The Monetary Authority of Singapore (MAS) announced on Wednesday that Bybit Fintech Ltd. has been placed on its Investor Alert List as the city-state intensifies oversight of cryptocurrency trading platforms that lack local licenses.

MAS said the list is intended to identify entities that may be perceived as licensed or authorized by the regulator when they are not. The central bank emphasized that placement on the list does not imply misconduct, but it does make clear the company in question is not legally permitted to provide financial services to Singapore residents.

A MAS spokesperson said in an emailed statement: "MAS assesses public feedback as well as documentary evidence on an entity before placing it on the IAL." That process, according to the regulator, underpins its approach to populating the list.

Bybit, which operates as a global cryptocurrency exchange, confirmed the MAS action in a post on X. The company said it "is engaging MAS to better understand the basis for this listing." Bybit also reiterated that it does not serve users in Singapore.

The move comes amid a period of stepped-up regulation for the crypto sector in Singapore.

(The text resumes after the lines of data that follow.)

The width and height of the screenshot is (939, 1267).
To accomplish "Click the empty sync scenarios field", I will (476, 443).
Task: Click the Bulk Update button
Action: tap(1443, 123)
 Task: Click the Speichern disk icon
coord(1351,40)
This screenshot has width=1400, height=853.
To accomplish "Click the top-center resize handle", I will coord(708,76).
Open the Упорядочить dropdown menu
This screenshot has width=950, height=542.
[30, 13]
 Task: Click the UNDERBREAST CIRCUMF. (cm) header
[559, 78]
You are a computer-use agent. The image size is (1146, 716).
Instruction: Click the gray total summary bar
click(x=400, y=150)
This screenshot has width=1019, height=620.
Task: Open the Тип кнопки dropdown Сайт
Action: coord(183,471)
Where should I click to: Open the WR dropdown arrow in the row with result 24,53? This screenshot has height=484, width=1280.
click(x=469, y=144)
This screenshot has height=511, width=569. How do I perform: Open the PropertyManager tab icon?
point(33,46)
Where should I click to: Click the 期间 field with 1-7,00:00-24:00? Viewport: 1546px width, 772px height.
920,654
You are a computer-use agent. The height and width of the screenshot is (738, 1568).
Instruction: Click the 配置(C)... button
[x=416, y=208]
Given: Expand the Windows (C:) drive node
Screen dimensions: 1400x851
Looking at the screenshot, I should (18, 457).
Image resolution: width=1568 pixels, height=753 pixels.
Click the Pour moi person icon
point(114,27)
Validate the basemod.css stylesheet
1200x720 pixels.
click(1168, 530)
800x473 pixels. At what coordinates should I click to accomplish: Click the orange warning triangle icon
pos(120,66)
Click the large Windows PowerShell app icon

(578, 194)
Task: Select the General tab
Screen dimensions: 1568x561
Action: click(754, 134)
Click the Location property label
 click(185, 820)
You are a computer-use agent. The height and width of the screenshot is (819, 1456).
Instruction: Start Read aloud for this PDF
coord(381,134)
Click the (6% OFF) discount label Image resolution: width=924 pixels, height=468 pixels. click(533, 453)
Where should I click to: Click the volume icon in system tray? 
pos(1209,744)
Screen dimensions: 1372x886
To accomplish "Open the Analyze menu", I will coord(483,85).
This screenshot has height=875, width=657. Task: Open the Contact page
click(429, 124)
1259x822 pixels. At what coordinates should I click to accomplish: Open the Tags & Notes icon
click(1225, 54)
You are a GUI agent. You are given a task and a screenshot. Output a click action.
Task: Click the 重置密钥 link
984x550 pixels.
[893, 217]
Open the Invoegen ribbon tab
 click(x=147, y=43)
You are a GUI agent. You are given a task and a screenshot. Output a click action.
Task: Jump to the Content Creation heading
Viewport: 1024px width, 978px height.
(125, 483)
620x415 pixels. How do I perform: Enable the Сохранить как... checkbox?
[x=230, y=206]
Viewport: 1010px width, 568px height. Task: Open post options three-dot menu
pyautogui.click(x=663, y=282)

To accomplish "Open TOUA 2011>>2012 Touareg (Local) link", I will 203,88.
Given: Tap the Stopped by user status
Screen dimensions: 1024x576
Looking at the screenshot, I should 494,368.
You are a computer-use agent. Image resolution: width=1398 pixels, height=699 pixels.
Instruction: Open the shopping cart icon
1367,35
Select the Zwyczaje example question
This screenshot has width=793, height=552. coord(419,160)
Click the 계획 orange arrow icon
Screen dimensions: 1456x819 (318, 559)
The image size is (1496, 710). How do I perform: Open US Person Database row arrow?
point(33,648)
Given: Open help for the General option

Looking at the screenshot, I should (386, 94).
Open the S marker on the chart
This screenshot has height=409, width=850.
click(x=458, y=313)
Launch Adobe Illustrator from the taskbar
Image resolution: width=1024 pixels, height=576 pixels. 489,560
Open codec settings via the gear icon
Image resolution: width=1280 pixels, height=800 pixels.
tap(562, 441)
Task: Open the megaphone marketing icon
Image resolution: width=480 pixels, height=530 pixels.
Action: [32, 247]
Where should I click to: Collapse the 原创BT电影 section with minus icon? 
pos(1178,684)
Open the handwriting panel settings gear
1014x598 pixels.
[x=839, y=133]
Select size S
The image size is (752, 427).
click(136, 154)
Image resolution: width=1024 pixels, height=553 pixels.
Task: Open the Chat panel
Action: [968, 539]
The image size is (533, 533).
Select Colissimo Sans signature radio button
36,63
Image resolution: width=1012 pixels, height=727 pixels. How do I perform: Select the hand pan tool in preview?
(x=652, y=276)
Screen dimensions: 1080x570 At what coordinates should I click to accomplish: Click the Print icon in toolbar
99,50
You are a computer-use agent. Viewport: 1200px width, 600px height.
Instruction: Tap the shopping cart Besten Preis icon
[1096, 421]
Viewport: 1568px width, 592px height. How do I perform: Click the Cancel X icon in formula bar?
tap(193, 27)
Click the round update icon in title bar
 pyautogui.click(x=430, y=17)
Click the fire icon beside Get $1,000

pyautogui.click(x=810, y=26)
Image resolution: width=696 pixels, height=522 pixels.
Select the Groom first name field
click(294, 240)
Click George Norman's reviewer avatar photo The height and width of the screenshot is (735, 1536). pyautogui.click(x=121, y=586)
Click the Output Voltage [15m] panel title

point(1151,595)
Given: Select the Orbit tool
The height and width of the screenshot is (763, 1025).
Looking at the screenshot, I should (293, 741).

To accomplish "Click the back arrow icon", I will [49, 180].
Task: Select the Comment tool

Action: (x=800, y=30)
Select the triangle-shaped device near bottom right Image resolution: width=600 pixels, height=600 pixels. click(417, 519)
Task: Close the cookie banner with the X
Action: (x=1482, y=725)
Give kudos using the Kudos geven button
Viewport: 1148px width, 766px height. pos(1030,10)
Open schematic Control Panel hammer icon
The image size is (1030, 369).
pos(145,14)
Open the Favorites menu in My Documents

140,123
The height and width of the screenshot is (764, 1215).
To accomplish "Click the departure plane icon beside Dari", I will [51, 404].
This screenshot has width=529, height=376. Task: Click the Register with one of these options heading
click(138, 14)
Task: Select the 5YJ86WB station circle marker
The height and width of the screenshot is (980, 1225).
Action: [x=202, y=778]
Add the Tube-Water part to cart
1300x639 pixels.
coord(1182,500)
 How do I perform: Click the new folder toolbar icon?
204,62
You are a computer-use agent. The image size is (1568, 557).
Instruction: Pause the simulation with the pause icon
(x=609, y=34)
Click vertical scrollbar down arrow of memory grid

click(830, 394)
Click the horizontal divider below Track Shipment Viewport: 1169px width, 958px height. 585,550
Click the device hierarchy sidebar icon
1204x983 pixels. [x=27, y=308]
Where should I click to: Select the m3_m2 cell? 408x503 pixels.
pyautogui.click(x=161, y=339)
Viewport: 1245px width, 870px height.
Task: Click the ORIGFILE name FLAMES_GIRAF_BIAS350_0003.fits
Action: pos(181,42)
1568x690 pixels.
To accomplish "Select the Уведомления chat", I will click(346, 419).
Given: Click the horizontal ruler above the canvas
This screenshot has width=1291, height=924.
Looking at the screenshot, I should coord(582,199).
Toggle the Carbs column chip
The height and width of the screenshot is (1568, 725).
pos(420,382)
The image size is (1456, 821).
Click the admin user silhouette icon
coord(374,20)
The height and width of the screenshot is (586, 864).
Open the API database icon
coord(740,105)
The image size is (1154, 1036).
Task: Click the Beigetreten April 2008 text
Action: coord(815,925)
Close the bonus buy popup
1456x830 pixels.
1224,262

In 2025, MAS broadened its licensing framework to capture local digital-asset firms that serve customers overseas. That expansion affected several platforms, including Bybit and Bitget, and prompted both exchanges to plan the relocation of local operations out of the country.

Regulatory action on unlicensed offshore exchanges has continued into 2026. Earlier in 2026, MAS placed KuCoin on its investor alert list. Binance has remained on the MAS list since 2021.


From a product and market perspective, the MAS listing reinforces a compliance boundary for crypto platforms operating around Singapore-based users - a line that firms affected by the 2025 licensing changes have had to navigate. For customers and market participants, the list serves as a public signal about which providers are not authorized by the regulator to operate in the jurisdiction.

For Bybit, the next steps are administrative and communicative: the exchange has said it will engage MAS to clarify the basis for its inclusion. The regulator's prior comments make clear that public feedback and documentary evidence inform its decisions, although MAS does not equate listing with wrongdoing.

As MAS continues to implement its licensing expansion and publish alerts about offshore exchanges, the list will function as a compliance and consumer-awareness tool, even as affected firms adjust their local footprints in response to the regulatory environment.

Risks

  • Companies placed on the MAS Investor Alert List cannot legally provide financial services to Singapore residents, creating operational and market-access constraints for affected crypto exchanges - impacting the crypto exchange and financial services sectors.
  • Regulatory scrutiny and expanded licensing requirements introduce uncertainty for local digital-asset businesses and for platforms that previously served regional customers without a Singapore license - affecting compliance, relocation decisions, and market structure in the digital-asset sector.